(Beginning of Exercise data)
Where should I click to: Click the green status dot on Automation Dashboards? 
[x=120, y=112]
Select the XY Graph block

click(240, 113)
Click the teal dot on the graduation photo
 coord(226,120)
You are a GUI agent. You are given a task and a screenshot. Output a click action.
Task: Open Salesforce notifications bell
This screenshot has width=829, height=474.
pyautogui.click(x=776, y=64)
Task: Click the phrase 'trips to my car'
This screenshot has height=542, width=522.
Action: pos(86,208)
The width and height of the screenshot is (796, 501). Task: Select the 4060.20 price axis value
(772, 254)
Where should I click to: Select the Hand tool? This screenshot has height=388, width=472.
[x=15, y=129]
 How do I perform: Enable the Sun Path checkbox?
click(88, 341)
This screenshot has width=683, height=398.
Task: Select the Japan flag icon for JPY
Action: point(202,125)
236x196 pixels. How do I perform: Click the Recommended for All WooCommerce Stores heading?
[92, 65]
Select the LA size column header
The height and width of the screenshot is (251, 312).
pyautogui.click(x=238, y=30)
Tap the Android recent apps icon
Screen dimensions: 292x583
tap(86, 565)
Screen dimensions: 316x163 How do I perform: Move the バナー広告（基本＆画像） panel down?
(End of Exercise data)
• _Exercise brief_
Everything above from the line containing "You are a GUI" down to the line containing "Task: Click the phrase 'trips to my car'" should be copied exactly, both end lines included, and nothing else.

• _Solved problem_
You are a GUI agent. You are given a task and a screenshot. Output a click action.
Task: Open Salesforce notifications bell
This screenshot has width=829, height=474.
pyautogui.click(x=776, y=64)
Task: Click the phrase 'trips to my car'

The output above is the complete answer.